▸ **Goal of the exercise**:
Lines with the word "resolution" in them are the ones to copy from the records.

=== The data ===

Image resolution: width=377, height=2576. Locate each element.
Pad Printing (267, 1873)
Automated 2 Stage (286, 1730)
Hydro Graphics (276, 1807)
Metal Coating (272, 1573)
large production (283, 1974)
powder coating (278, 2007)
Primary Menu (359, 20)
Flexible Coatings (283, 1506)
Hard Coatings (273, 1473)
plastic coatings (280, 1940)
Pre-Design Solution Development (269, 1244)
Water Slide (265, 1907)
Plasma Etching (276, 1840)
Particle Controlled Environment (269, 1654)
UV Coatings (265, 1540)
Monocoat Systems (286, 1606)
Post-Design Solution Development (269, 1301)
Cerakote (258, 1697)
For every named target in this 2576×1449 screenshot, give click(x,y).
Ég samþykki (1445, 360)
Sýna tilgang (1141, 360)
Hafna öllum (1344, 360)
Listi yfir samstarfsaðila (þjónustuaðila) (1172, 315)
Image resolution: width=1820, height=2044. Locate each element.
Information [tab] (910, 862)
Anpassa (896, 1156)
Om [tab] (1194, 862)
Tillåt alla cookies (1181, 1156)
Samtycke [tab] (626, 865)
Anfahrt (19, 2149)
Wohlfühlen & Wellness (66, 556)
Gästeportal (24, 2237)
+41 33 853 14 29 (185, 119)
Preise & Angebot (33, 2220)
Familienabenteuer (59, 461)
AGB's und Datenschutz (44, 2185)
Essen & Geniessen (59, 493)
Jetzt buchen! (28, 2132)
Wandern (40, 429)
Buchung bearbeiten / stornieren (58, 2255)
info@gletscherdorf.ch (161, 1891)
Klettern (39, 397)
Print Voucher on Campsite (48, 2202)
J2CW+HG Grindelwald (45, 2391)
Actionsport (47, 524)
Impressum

===

▸ **Answer**:
Image resolution: width=377, height=2576. Locate each element.
Image resolution: width=1820, height=2044. Locate each element.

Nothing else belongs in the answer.